Intra uterine Growth restriction
Intrauterine Growth Restriction Treatment in Jaipur
Intra uterine growth restriction (IUGR) also known as Fetal Growth Restriction (FGR) is a condition in which the unborn baby’s birth weight is less than the 10th percentile of the average for the pregnancy duration. Growth restriction can occur in pre tern, term or post term babies. 5% of the term babies have this while it is seen in 15% of post term babies.
What causes FGR/IUGR?
The causes can be maternal, fetal or placental.
- Maternal :
- Small slim women with low body mass index may be associated with small babies.
- Undernutrition of mother before and during pregnancy.
- Diseases such as Anemia, hypertension, heart disease, chronic renal disease, diabetes etc.
- Alcohol, smoking, cocaine, heroin, drugs.
- Fetal :
- Heart or Kidney or any other structural abnormality.
- chromosomal anomalies like trisomy and turner syndrome.
- Toxoplasmosis, rubella, cytomegalovirus and herpes simplex and malaria
- multiple pregnancies (twins, triplets)
- Placental :
- Placenta previa, Abruption, Circumvallate, Infarction.
- Yet the cause remain unknown in about 40% of the cases.
Why does IUGR occurs?

- - - - -

**Work order 1:** From the passage on intrauterine growth restriction, return the portion starting at "- Toxoplasmosis, rubella, cytomegalovirus" and ending at "does IUGR occurs?".
**Work order 2:** Translate the following sentence from the passage on intrauterine growth restriction into Spanish: "The causes can be maternal, fetal or placental."

- - - - -

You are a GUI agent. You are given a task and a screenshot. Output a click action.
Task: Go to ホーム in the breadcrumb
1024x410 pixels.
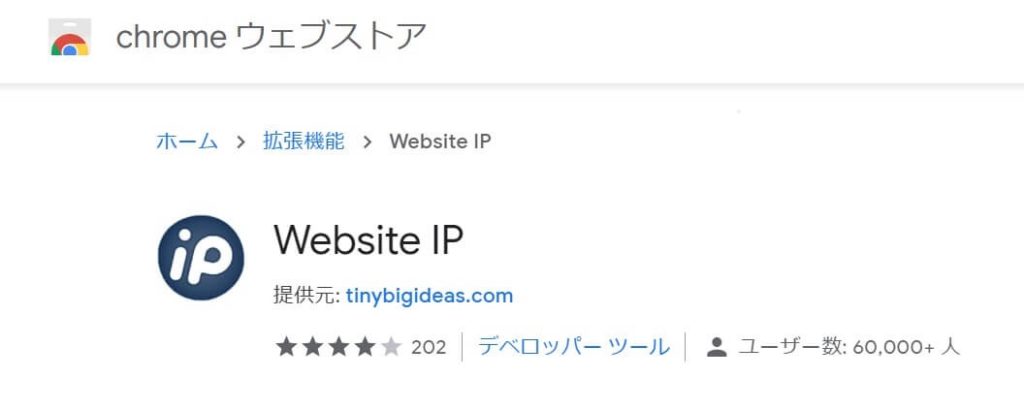point(187,141)
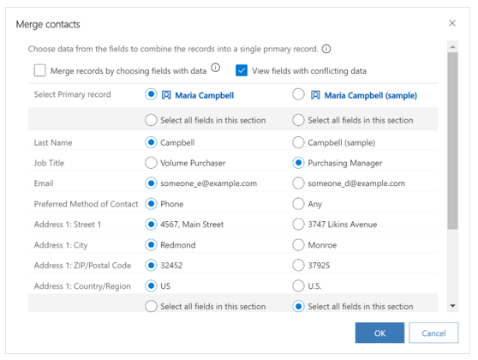The width and height of the screenshot is (478, 360).
Task: Select Maria Campbell (sample) as primary record
Action: coord(298,94)
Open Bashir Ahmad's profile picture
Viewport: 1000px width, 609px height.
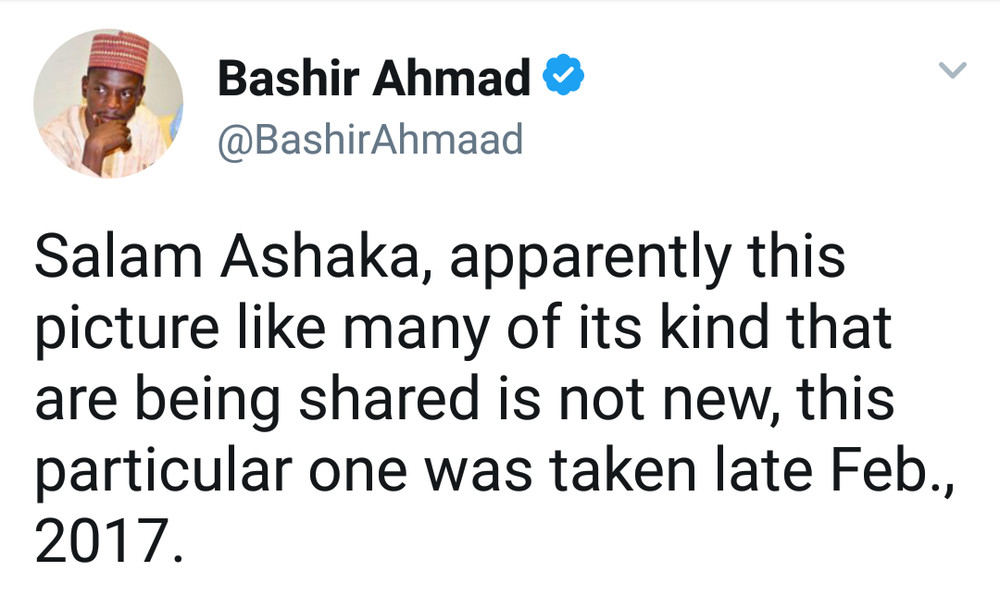pyautogui.click(x=108, y=104)
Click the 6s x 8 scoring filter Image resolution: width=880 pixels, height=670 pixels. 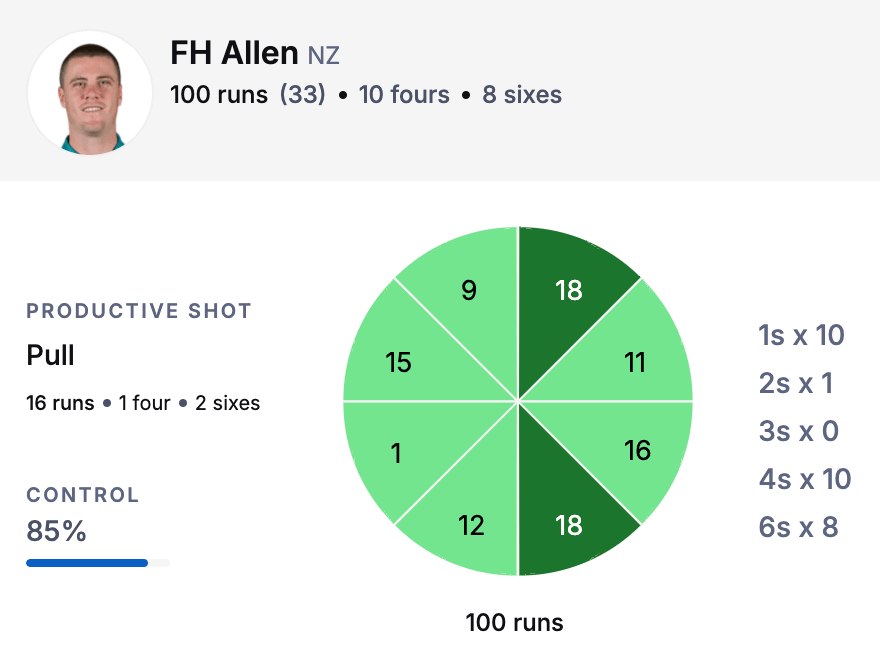(798, 527)
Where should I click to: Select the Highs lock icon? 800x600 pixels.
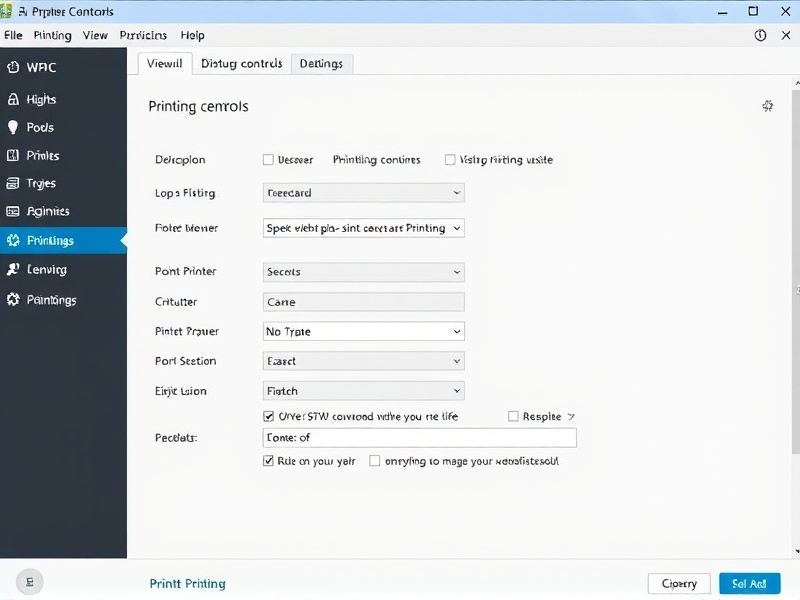pyautogui.click(x=13, y=100)
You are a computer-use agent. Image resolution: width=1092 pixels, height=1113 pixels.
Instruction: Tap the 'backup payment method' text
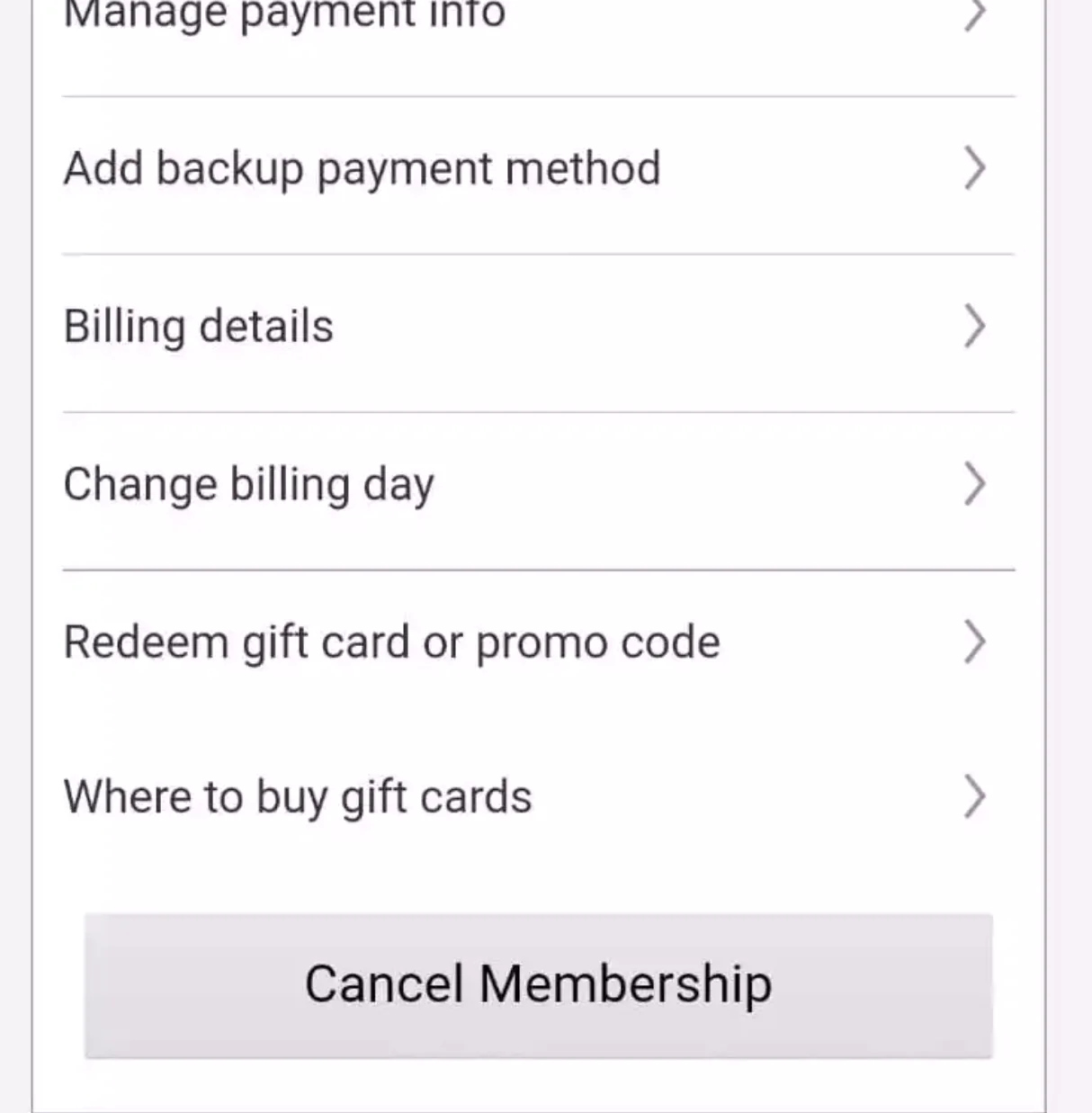point(408,169)
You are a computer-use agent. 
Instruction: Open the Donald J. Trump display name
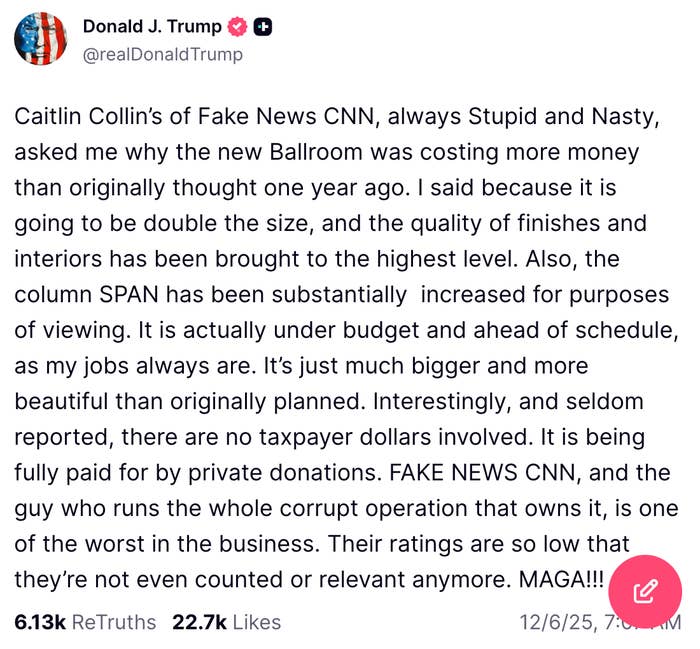(152, 27)
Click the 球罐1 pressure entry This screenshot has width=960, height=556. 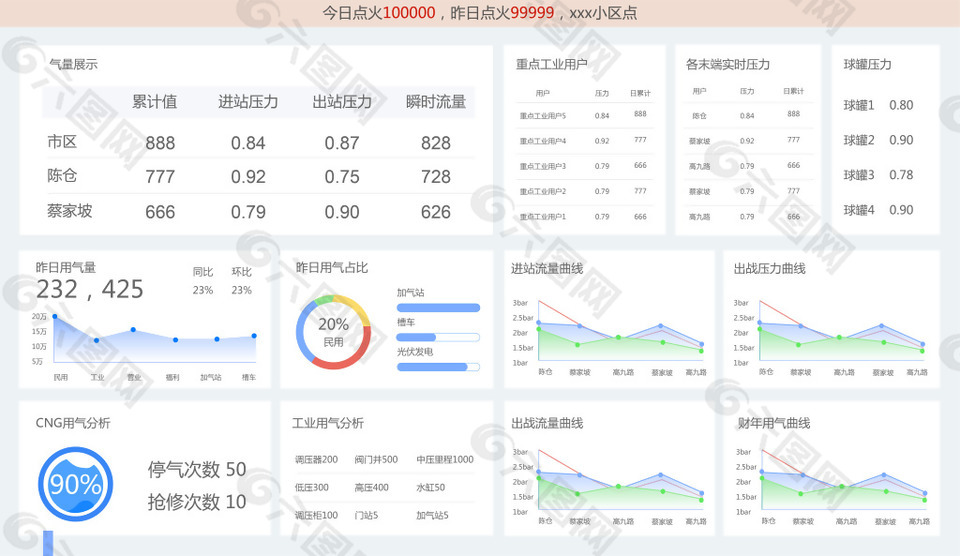click(x=878, y=105)
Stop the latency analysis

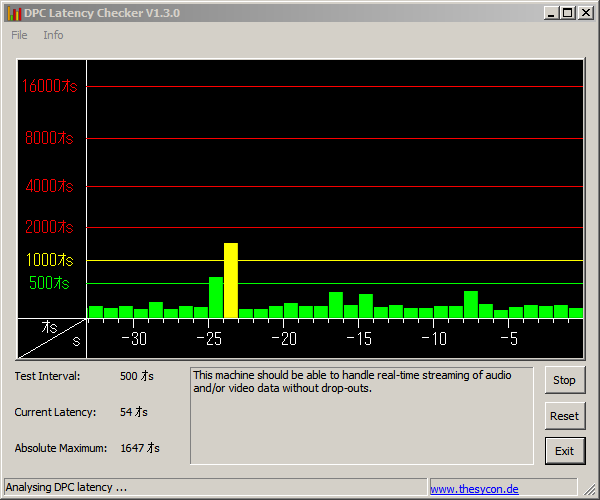(x=565, y=380)
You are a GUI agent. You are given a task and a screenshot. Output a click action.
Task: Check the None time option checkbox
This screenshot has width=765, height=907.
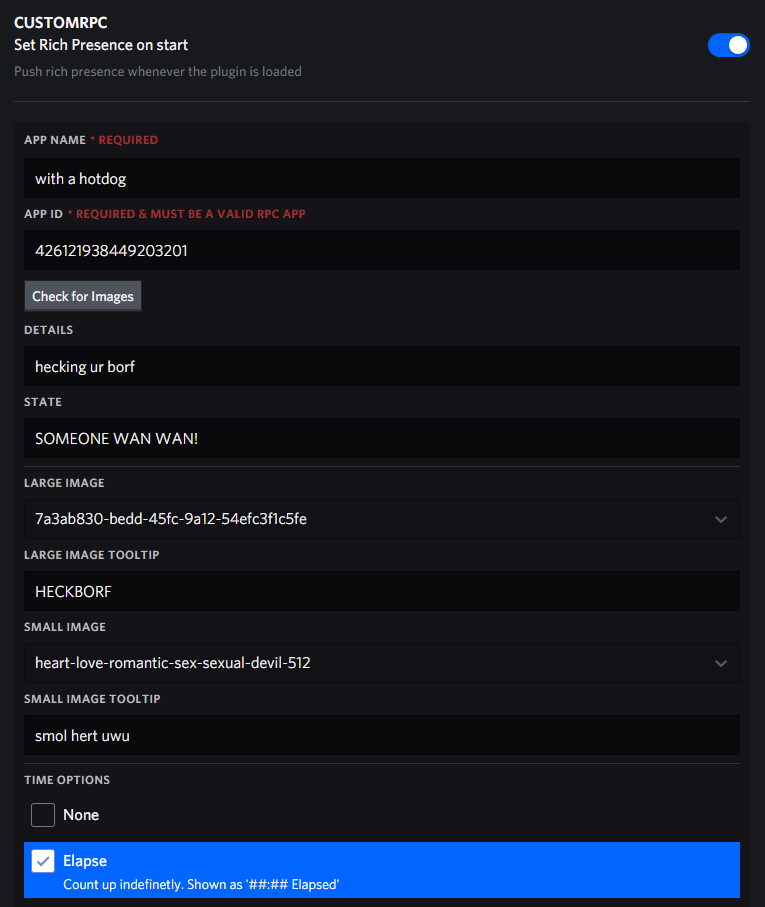(x=43, y=814)
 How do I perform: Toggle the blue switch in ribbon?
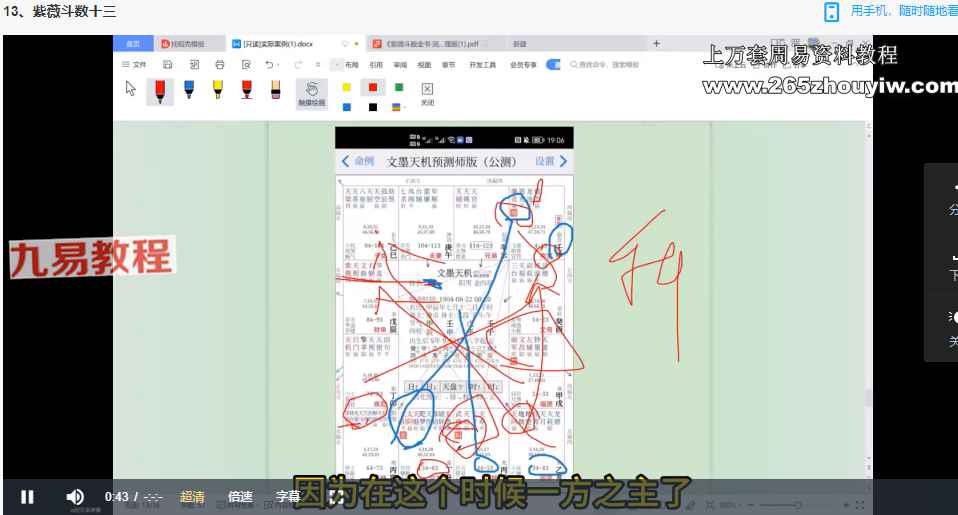(553, 64)
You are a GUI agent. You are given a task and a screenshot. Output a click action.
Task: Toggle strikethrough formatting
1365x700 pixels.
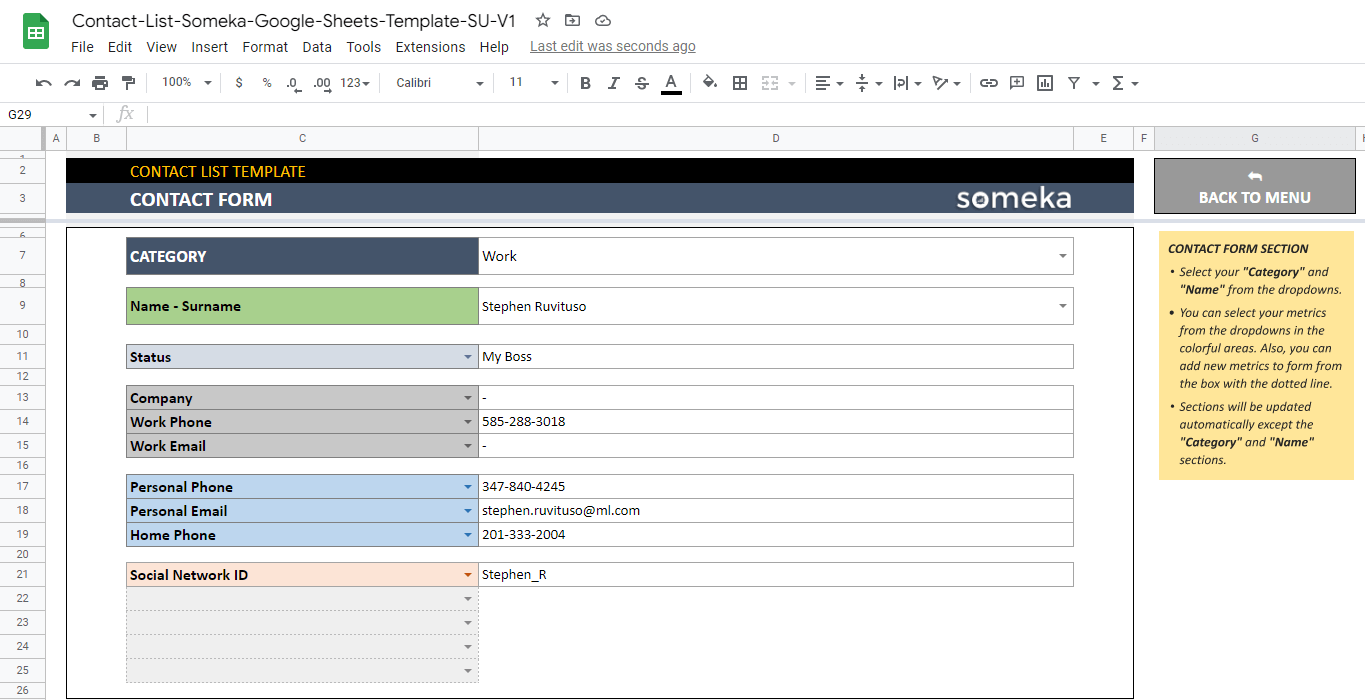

- - - - -

**Exercise result 1:**
- Toxoplasmosis, rubella, cytomegalovirus and herpes simplex and malaria
- multiple pregnancies (twins, triplets)
- Placental :
- Placenta previa, Abruption, Circumvallate, Infarction.
- Yet the cause remain unknown in about 40% of the cases.
Why does IUGR occurs?

**Exercise result 2:** Las causas pueden ser maternas, fetales o placentarias.